*** Provided information
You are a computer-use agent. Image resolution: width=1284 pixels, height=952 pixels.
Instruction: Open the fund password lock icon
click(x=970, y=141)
******
*** Provided information
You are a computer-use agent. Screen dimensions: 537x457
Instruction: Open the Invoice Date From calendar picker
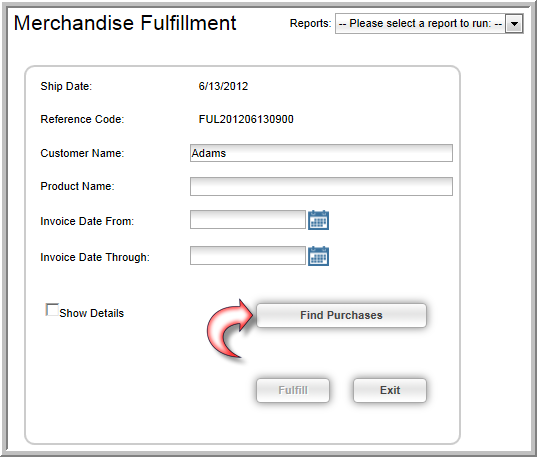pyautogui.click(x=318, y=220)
******
*** Provided information
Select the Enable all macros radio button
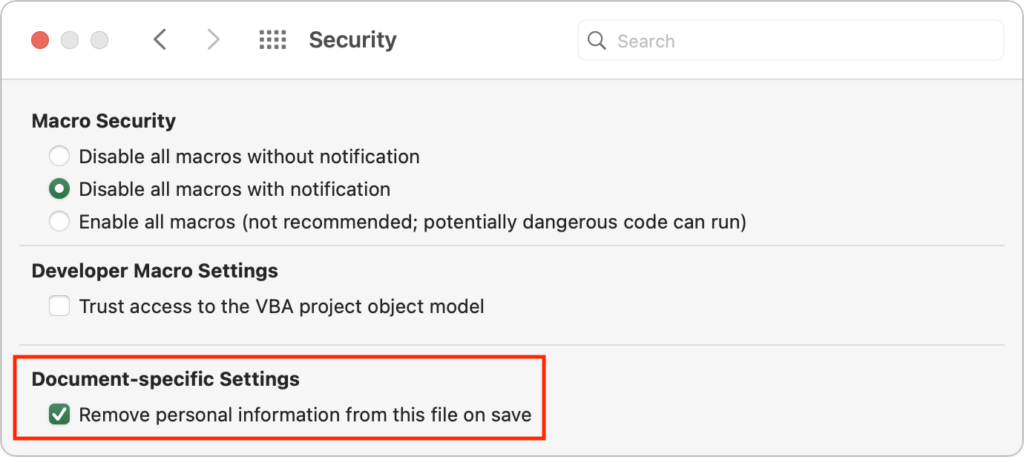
******
What the task asks: Search the data for the string "agent". List each line that has it.

Answer to this problem:
You are a computer-use agent. Image resolution: width=1284 pixels, height=952 pixels.
You are a computer-use agent. Screen dimensions: 537x457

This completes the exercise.